**Source information**

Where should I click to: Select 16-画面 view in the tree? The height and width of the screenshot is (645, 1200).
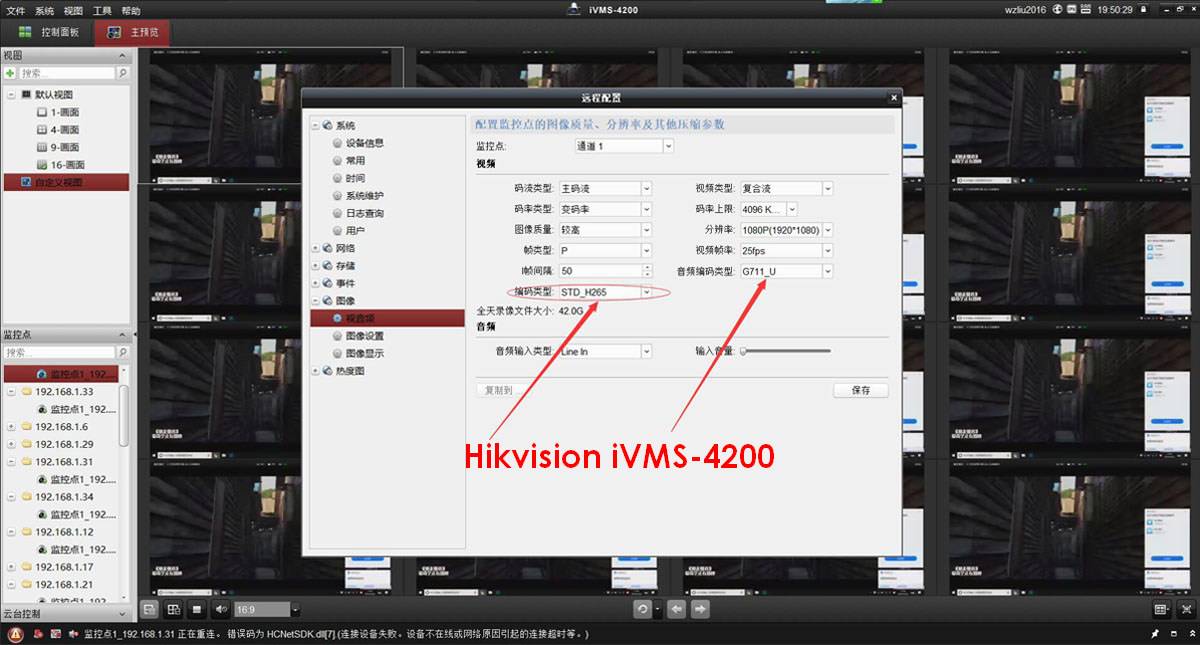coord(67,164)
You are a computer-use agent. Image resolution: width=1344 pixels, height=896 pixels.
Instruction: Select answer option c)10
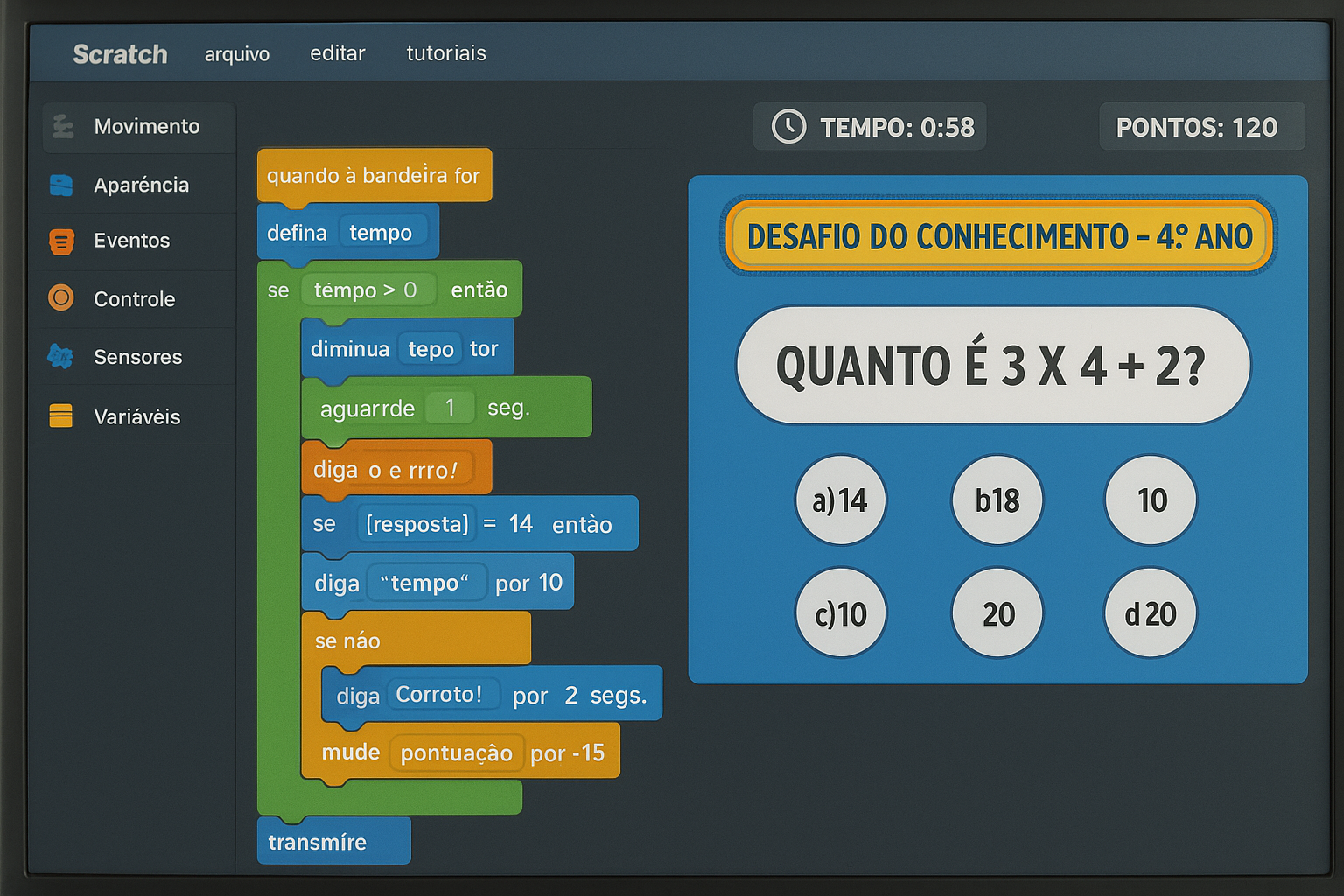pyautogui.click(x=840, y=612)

**Problem**
Only the pictures are to be dropped; all other material above must be repeated exactly.

**Task answer**
Where should I click to: Select 16-画面 view in the tree? The height and width of the screenshot is (645, 1200).
coord(67,164)
You are a computer-use agent. Image resolution: width=1344 pixels, height=896 pixels.
Instruction: Select answer option c)10
pyautogui.click(x=840, y=612)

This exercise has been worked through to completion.